So that was probably the first view that I held, siding with people who were non-religious. It seemed like a fairly obvious option. Then I went to Oxford and I studied with R.M. Hare who was a professor of moral philosophy at Oxford at the time and a well-known figure in the field. His view was also in this general ballpark of non-objectivist or, as we would know say, non-realist theories, non-cognitivist] was another term used for them. They didn’t purport to be about knowledge.

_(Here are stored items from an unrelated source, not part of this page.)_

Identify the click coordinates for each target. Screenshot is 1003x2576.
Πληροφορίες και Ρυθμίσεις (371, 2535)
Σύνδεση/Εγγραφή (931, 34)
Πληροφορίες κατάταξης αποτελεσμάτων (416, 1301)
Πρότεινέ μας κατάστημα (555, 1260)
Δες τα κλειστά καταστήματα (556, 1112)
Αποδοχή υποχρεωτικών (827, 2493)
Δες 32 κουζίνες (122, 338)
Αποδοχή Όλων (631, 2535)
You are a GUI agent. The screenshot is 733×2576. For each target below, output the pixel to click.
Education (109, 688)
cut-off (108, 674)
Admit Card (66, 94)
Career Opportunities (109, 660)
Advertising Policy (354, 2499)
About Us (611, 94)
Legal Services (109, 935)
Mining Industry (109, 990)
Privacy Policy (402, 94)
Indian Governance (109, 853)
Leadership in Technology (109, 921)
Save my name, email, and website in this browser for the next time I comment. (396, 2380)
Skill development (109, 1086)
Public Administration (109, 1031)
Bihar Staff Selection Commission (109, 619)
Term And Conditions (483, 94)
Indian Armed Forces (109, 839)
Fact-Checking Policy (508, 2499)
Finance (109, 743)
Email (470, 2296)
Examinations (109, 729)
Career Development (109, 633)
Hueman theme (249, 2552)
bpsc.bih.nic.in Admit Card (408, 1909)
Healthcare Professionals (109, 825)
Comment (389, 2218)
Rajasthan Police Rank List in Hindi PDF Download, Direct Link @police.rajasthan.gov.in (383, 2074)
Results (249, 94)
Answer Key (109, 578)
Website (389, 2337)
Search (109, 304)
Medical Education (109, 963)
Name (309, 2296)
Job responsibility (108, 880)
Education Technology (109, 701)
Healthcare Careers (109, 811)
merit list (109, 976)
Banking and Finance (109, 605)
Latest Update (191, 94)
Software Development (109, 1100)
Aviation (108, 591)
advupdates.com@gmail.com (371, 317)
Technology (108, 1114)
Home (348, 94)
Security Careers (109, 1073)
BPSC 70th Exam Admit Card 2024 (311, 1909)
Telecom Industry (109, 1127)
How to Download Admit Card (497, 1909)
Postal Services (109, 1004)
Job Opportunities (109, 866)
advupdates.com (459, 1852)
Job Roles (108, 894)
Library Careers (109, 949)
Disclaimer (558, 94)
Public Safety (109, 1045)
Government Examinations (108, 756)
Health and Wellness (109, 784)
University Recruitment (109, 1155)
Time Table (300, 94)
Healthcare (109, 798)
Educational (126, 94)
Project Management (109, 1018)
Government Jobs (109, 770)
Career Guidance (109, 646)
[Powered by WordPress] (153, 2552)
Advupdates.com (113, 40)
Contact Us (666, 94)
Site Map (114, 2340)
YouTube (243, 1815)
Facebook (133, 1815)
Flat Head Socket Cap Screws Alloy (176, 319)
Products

But his view was that when we make a moral judgment, we are prescribing something. So his idea was that moral judgments fall into the general family of imperative judgments. So if I tell you shut the door, that’s an imperative. It doesn’t say anything that’s true or false. And moral judgments were a particular kind of imperative according to Hare, but they had this feature that they had to be universalizable. So by universalizable, Hare meant that if you were to make a moral judgment, your prescription would have to hold in all relevantly similar circumstances. And relevantly similar was defined in such a way that it didn’t depend on who the people were.

So, for example, if I were to prescribe that you should be my slave, the fact that I’m the slave master and you’re the slave isn’t a relevantly similar circumstance. If there’s somebody just like me and somebody just like you, that I happen to occupy your place, then the person who is just like me would also be entitled to be the slave master of me ’cause now I’m in the position of the slave.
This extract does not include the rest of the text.